Republic of Moldova

Republic of Moldova
National Flag of the Republic of Moldova

Monday, September 4, 2017

New Site, New Anxieties, and New Opportunities


      Hey folks. It’s Clayton (AKA Bill, according to my new friend Domnul Alexandru) out yonder in Vorniceni, Republic of Moldova. I’m a Peace Corps Volunteer now. What have I been up to you ask? Oh just adjusting to that #satlyfe (sat=village) through a classic cycle of general anxiety. But things are starting to roll, now that I’ve stopped taking naps every afternoon from sheer mental exhaustion. Let’s back up a sec, so yall can see why I needed those naps (other than the fact that I truly, sincerely appreciate naps on a professional level).

      August 16th, 2017 I swore in as a Peace Corps volunteer. That was pretty neat – I even got this shnazzy pin to wear that makes me look super profesh.



      But for real, it was a beautiful ceremony, held in the heart of Chișinău. An all-around celebration of our partnership as countries, we sang our national anthems in front of our Pre-Service Training (PST) host families, as our families back home watched live. Fellow volunteers danced popular Moldovan dances in cultural costumes. Finally, we were wished the best of luck from government officials – Moldovan and American alike – as the true journey began.

      Saying goodbye to the great friends I met during PST was surprisingly challenging. PST was similar to the iconic summer camp, with all the expected adventures, field trips, drama –  and romance of course – that any good old 80’s American summer camp B-movie would include, and Swearing-In was the big finale talent show.

      As we all loaded our 16 bags each, plus fire extinguisher, water filter, and all the knick-knacks we spent too much on into tiny cars, Rutieras, and 8-passenger trucks (whoop whoop, lucky me!!), there was the sense of relief – we made it through the awkward, inexpressible times of PST, and were finally off to be volunteers – although half of us forgot what that meant by this point.

      So there I was, heading to site with my counterpart, attempting to converse with a science teacher from the Lecuel in the back seat of this monstrously comfortable truck. I think all I managed to say was, “Da, alți voluntarii a căsătorit oamenii din Moldova în trecut,” in my awkward attempt to dodge that question. Yes, I’m really going to make you open a new tab and google translate that phrase. No, I haven’t bookmarked it yet, but I probably should. OK you caught me, I am doing it right now (awkward).

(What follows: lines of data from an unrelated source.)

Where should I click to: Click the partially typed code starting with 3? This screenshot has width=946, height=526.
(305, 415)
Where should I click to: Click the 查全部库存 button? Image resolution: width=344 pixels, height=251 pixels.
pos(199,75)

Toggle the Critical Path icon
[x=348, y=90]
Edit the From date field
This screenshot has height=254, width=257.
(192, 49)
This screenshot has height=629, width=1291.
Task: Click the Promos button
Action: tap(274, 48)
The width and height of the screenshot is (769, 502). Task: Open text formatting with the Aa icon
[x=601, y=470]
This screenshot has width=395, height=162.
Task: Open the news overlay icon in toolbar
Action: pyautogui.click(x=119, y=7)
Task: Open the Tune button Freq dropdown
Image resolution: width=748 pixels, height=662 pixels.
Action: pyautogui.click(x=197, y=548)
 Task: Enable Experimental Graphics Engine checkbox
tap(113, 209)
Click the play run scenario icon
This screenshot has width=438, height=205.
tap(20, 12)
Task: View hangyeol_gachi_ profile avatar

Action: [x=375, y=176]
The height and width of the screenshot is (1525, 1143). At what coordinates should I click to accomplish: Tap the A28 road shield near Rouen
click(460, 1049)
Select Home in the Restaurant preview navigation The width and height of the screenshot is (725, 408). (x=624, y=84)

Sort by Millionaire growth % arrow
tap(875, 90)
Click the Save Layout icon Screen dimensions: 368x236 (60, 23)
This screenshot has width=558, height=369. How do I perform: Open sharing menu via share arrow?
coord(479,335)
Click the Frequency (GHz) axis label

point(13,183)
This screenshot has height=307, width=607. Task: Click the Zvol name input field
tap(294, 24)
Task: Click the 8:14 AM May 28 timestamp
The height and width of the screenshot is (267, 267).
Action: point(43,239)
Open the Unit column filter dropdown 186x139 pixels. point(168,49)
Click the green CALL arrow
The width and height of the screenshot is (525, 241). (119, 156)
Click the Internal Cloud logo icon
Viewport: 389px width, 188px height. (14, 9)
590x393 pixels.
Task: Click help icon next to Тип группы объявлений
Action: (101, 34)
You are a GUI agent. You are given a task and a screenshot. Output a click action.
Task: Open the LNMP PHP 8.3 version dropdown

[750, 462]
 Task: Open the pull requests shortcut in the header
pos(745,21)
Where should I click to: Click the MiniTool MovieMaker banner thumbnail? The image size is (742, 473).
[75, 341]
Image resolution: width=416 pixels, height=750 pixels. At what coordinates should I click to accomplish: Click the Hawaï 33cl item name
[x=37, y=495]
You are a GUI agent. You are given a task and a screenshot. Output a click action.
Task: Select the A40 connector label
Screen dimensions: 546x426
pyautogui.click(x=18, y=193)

      And within the time of that tangent, I was at site, scuffing my suit jacket as I haphazardly pulled my backpacking backpack out of the truck bed. I had an additional nervousness upon my arrival, as my host family was changed under short notice; thus I was one of very few volunteers who didn’t know who they were about to live with, or where they were going. I imagine my shoulders would have sunk into a relaxed position from my sigh of relief upon meeting Domnul Victor Bradu, had they not already been smushed downward by my clumsy attempt to carry multiple bags. Domnul Bradu helped me to my room, let me unpack a bit, and then gave me the grand ole tour. Afterwards, I attempted to unpack more, then decided to test out my new futon. Then the panic ensued.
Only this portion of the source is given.